The Program on Ethics offers an interdisciplinary undergraduate minor in ethics. This minor is intended to be an integrated component of a student's major studies and to provide interdisciplinary training in ethical reasoning. Students will complete the minor by taking select values courses in philosophy and their major. A rapidly changing world brings with it both benefits and problems. Thinking seriously about the problems requires students who have the ability to think across disciplinary boundaries. By encouraging students to recognize and analyze how the abstract terms of ethical theory play out in practice, as well as how the practical realities of work within various disciplines inform and constrain ethical argumentation, this minor enables students to make positive and informed contributions to their worlds.
Requirements
27 credits
1. Minimum three courses from normative thinking and conceptual analysis of ethics and frameworks course list (A list). Minimum one course at the 300-level or above. (15 credits)
2. Minimum two courses from ethics-laden issues course list (B list). Minimum one course at the 300-level or above. (10 credits)
3. Integrated Capstone Experience (2 credits): ETHICS 495
For complete lists of courses that can be used to complete the minor, please refer to the Minor Course Listings. From time to time, courses may be reclassified, added to, or removed from the list of acceptable courses. Students who have planned their studies on the basis of an earlier list may fulfill the requirements of the minor as specified in the earlier list. In addition, students may petition the Ethics undergraduate advisor for approval for courses not listed. If there is a course that you think should be considered for the Minor, please let us know.
ETHICS 495: Ethics in Practice
This two-credit capstone course is designed as the culmination of the ethics minor, and encourages students to synthesize their interdisciplinary training in ethics by putting their developed expertise into practice in the community around them. Students will complete a fieldwork experience that pushes them to grapple with the complications and experience the rewards that come from the difficult challenge of implementing policy or action that is ethically sensitive and practically feasible. It is expected that this fieldwork will take one of two forms:
(1) Students may engage in a service learning project, designed to make use of their disciplinary competencies and their ethics training to aid in a process of social change; or
(2) Students may develop an independent project of engagement in the community that emphasizes ethical analysis, aims at social change, and involves significant fieldwork (e.g., interviews with key players, attendance at organization meetings, policy analysis, development of recommendations, etc.). The independent project requires capstone instructor approval.

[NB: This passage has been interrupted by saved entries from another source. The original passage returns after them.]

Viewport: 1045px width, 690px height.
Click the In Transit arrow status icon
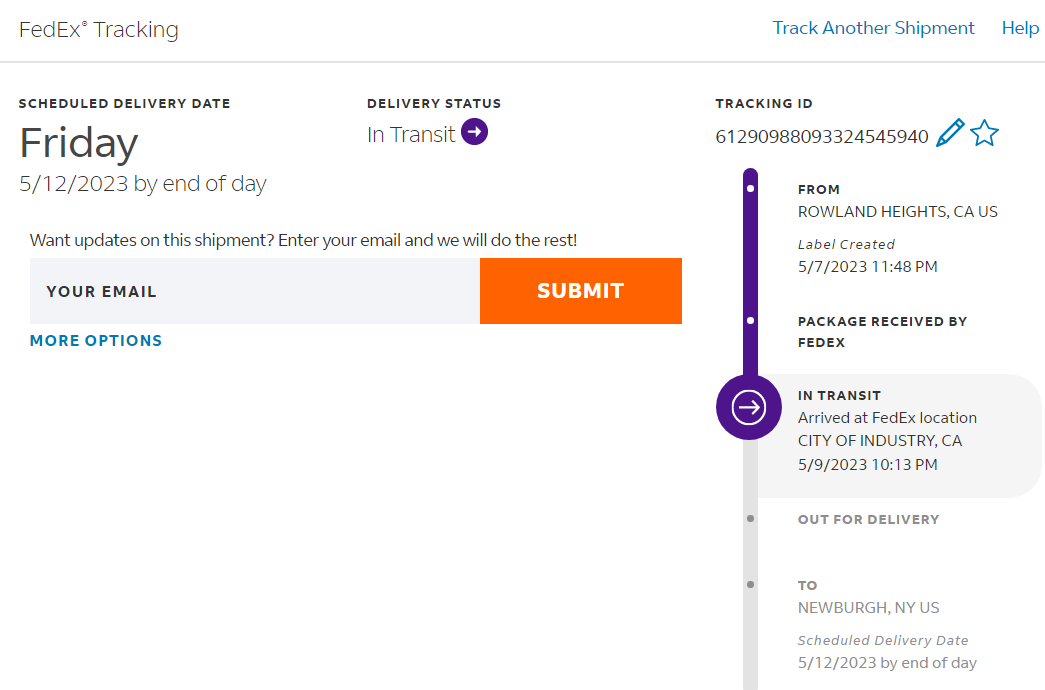point(475,132)
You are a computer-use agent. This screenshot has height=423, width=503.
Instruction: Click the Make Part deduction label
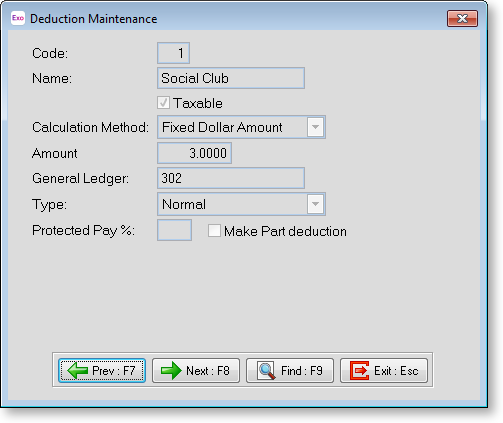tap(285, 231)
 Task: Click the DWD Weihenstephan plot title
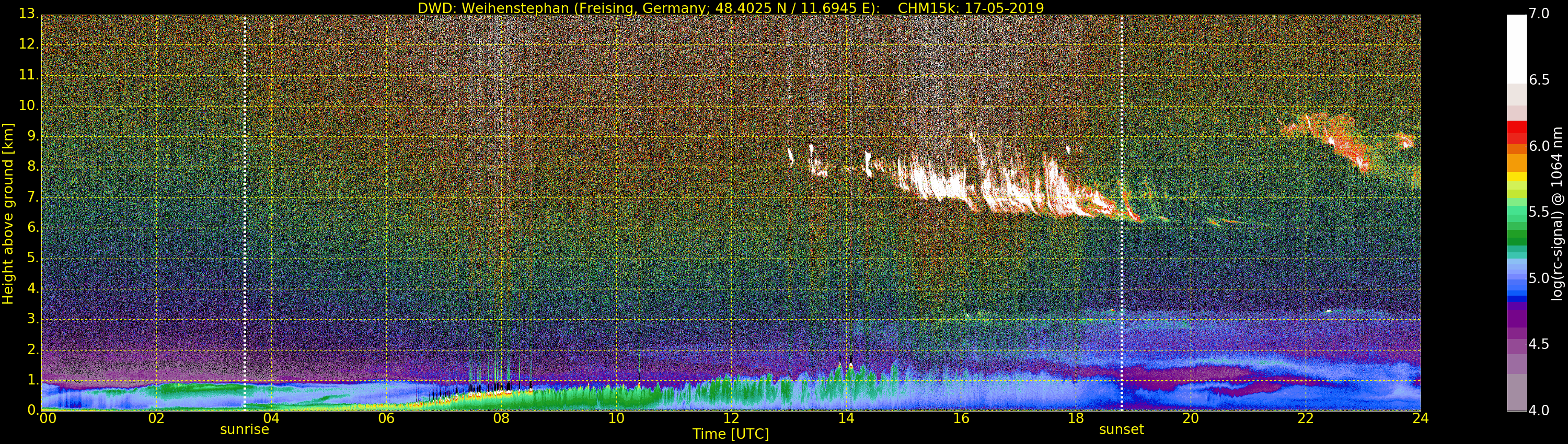[731, 8]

Students will meet regularly with the capstone instructor as well as other students completing the capstone course. The course allows students to incorporate material learned in the process of completing the minor with a hands-on project relevant to their studies, and to share their experiences and expertise with other students completing the minor. The aim is for the shared capstone experience to enrich and deepen each student’s understanding of the complexities and challenges of putting normative thinking into practice.
Program Goals
Students will learn to think critically and imaginatively about the moral issues that they will face in their professional and personal lives. They will master the skills, methods, and knowledge that they will need for the rigorous, thoughtful, and creative treatment of normative analysis in general.

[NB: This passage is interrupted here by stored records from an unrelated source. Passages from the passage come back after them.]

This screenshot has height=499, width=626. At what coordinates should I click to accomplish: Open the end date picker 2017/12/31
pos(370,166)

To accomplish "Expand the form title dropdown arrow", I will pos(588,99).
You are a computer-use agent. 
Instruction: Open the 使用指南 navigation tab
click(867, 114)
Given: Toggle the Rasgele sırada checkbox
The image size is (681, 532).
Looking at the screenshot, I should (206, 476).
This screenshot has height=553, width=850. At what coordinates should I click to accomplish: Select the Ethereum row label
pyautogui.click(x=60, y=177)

Students will gain a wider knowledge base than is usually targeted in traditional intra-disciplinary studies. Students will study normative thinking and develop their critical evaluation skills; at the same time, they will gain familiarity with significant empirical information that will shape their practical normative arguments. They will learn from the diverse perspectives and ideas that are central to each of the various academic disciplines from which the minor is built.
Students will learn to communicate effectively about complex and sometimes highly charged issues. The ability to exchange information and viewpoints across a range of audiences and purposes is crucial to determining appropriate responses to today’s moral problems. Students will learn to speak and listen in ways that allow them to learn from each other and to deliberate together rather than simply debate each other.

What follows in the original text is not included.